Dataset excerpt

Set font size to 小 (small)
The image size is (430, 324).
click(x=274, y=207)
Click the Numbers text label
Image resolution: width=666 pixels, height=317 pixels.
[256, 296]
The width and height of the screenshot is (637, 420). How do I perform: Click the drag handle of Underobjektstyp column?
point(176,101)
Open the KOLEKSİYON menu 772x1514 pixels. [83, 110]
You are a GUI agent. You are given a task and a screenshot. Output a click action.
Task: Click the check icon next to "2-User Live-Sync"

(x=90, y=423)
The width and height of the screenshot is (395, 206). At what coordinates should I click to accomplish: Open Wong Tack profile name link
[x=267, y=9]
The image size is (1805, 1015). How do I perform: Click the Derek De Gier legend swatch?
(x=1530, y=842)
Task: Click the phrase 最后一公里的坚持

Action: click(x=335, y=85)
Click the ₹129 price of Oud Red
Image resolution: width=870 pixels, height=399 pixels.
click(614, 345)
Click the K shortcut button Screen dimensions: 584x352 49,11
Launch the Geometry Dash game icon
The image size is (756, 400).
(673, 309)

What to produce: Return every line above without any changes.

Exercise result:
Set font size to 小 (small)
The image size is (430, 324).
click(x=274, y=207)
Click the Numbers text label
Image resolution: width=666 pixels, height=317 pixels.
[256, 296]
The width and height of the screenshot is (637, 420). How do I perform: Click the drag handle of Underobjektstyp column?
point(176,101)
Open the KOLEKSİYON menu 772x1514 pixels. [83, 110]
You are a GUI agent. You are given a task and a screenshot. Output a click action.
Task: Click the check icon next to "2-User Live-Sync"

(x=90, y=423)
The width and height of the screenshot is (395, 206). At what coordinates should I click to accomplish: Open Wong Tack profile name link
[x=267, y=9]
The image size is (1805, 1015). How do I perform: Click the Derek De Gier legend swatch?
(x=1530, y=842)
Task: Click the phrase 最后一公里的坚持

Action: click(x=335, y=85)
Click the ₹129 price of Oud Red
Image resolution: width=870 pixels, height=399 pixels.
click(614, 345)
Click the K shortcut button Screen dimensions: 584x352 49,11
Launch the Geometry Dash game icon
The image size is (756, 400).
(673, 309)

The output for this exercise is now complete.